■ **Stored data**
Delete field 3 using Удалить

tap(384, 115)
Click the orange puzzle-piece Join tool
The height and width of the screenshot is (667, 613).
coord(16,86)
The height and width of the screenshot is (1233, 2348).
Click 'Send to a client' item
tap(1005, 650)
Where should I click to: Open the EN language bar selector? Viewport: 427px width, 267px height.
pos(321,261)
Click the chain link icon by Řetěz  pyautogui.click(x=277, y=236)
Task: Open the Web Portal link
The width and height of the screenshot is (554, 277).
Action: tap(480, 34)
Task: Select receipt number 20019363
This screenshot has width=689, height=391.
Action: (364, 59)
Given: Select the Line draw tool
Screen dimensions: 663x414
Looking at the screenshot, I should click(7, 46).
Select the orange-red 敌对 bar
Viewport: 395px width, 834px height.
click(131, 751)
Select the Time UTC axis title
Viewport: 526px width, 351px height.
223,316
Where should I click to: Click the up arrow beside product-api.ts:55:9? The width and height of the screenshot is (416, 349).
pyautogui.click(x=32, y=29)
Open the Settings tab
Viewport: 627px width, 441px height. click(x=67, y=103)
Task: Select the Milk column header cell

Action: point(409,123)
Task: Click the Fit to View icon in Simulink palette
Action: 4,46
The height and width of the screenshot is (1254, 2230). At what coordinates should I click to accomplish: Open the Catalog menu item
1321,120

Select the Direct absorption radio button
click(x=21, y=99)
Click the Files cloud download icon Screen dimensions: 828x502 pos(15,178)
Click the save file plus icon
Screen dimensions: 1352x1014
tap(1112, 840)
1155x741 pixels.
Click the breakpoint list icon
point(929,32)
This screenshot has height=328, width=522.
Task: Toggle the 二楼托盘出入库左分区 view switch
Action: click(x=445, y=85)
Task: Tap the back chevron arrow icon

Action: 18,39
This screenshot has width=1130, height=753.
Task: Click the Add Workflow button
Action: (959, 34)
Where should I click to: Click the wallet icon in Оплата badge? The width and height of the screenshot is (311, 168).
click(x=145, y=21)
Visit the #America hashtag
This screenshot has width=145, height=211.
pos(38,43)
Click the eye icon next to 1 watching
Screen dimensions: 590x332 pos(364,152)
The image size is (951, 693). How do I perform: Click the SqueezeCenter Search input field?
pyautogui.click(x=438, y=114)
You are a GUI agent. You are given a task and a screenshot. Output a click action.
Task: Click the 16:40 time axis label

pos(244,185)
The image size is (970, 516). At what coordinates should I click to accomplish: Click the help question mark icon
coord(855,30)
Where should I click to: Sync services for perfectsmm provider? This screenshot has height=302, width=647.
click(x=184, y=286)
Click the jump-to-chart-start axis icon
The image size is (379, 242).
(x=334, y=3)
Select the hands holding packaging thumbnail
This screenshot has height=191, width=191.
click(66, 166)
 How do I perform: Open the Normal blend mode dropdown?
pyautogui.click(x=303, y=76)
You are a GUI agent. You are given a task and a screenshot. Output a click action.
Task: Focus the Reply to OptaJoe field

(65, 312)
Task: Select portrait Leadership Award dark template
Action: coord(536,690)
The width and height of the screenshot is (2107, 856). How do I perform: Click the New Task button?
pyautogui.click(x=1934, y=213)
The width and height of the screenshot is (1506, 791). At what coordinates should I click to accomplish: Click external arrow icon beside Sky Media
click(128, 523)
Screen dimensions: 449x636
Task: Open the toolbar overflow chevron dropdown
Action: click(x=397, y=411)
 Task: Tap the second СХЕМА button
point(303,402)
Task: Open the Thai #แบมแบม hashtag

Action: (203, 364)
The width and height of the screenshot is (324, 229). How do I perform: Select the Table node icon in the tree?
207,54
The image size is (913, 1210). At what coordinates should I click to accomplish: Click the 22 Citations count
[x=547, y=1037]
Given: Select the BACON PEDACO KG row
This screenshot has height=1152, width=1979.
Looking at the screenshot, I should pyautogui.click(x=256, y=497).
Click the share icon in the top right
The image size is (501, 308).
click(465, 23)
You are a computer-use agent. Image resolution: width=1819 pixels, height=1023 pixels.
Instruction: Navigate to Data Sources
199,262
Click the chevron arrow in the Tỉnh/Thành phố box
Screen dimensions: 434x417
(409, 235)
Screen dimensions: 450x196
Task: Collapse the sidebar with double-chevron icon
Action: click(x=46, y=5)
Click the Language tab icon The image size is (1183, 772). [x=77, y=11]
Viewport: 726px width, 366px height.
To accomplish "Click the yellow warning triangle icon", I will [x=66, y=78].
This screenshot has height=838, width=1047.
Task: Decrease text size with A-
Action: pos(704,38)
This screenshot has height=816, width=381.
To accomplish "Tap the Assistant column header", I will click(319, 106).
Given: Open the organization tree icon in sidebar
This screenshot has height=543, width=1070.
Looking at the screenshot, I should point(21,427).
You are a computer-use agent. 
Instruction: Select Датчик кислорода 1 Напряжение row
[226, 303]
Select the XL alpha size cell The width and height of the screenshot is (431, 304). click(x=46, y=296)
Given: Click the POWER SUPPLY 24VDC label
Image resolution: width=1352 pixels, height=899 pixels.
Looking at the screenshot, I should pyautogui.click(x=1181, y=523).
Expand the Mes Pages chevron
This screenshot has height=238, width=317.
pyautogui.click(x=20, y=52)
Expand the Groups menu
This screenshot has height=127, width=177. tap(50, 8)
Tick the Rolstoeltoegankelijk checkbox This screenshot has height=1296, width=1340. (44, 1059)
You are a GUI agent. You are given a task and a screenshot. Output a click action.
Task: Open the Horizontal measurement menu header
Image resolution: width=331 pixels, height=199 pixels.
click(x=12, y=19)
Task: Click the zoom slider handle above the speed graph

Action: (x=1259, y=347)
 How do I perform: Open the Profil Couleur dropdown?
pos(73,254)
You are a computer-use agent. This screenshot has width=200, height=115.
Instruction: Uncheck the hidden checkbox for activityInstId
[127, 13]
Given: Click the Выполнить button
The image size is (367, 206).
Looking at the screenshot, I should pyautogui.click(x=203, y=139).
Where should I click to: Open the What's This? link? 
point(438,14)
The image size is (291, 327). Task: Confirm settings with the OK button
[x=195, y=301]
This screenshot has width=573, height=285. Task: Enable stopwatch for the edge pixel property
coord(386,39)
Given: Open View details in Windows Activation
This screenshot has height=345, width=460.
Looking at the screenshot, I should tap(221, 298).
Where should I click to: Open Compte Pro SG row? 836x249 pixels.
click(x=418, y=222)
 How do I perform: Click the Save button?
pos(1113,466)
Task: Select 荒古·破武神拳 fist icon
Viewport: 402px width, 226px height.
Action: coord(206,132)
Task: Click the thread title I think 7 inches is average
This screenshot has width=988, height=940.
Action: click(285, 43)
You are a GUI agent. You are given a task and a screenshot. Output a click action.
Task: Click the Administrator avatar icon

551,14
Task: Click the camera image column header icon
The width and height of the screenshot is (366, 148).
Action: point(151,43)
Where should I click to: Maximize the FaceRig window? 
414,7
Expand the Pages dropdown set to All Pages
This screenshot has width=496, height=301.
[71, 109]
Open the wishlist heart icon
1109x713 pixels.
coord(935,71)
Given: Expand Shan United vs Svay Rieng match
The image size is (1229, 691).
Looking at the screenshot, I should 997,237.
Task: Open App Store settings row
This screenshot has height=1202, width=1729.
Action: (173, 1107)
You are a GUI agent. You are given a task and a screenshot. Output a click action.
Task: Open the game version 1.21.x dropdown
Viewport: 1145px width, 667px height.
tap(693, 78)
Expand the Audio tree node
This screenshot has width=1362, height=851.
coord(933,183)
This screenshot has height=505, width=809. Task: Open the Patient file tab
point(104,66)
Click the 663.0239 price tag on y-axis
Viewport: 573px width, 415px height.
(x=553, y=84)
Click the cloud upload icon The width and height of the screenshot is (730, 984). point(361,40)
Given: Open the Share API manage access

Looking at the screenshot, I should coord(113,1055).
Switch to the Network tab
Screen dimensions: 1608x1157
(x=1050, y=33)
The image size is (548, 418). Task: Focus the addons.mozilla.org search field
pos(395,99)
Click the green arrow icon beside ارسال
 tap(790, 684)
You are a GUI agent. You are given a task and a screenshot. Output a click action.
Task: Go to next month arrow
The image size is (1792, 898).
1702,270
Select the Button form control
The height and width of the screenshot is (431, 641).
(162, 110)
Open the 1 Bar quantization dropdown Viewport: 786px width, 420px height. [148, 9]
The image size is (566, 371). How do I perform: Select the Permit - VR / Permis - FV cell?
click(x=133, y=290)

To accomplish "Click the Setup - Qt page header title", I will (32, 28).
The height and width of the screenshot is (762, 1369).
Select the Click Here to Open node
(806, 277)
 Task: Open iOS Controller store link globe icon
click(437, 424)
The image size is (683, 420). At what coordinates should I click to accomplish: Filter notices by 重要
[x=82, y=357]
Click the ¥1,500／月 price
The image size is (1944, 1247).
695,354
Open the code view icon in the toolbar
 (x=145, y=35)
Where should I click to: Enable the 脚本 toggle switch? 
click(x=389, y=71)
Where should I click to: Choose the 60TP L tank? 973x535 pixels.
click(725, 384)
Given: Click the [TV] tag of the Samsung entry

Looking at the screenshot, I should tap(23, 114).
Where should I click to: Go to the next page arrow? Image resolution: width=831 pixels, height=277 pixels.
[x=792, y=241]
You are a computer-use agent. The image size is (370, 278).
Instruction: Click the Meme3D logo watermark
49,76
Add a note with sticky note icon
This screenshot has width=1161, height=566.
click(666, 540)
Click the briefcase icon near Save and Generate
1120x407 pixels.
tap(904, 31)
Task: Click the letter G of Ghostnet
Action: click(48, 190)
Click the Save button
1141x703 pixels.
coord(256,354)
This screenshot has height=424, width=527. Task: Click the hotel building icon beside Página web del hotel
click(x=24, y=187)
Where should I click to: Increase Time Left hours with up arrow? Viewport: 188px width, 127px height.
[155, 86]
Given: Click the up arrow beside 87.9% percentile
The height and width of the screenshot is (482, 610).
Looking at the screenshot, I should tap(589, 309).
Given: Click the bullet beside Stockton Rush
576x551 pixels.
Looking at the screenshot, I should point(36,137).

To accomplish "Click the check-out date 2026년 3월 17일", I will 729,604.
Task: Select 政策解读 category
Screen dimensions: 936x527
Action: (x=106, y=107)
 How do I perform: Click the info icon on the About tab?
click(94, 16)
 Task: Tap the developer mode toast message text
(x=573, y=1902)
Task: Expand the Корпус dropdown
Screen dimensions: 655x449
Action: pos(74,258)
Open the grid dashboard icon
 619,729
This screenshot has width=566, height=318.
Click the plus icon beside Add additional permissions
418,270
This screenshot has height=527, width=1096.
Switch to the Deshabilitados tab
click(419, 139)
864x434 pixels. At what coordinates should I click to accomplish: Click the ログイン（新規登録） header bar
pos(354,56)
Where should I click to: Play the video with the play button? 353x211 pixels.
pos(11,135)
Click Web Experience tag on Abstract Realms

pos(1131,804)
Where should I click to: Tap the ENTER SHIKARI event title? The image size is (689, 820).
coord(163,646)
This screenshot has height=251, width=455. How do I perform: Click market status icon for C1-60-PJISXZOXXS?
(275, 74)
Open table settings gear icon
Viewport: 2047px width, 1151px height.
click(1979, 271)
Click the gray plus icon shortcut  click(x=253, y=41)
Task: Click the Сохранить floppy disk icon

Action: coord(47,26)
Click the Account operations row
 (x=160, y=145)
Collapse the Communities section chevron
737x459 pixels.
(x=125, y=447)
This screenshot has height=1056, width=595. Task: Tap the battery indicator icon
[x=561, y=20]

■ **Exercise task**
Copy out the records word for word, covering only the stretch from the line that contains "Select the XL" through the line that contains "Tick the Rolstoeltoegankelijk", both included.

■ **Written reply**
Select the XL alpha size cell The width and height of the screenshot is (431, 304). click(x=46, y=296)
Given: Click the POWER SUPPLY 24VDC label
Image resolution: width=1352 pixels, height=899 pixels.
Looking at the screenshot, I should pyautogui.click(x=1181, y=523).
Expand the Mes Pages chevron
This screenshot has height=238, width=317.
pyautogui.click(x=20, y=52)
Expand the Groups menu
This screenshot has height=127, width=177. tap(50, 8)
Tick the Rolstoeltoegankelijk checkbox This screenshot has height=1296, width=1340. (44, 1059)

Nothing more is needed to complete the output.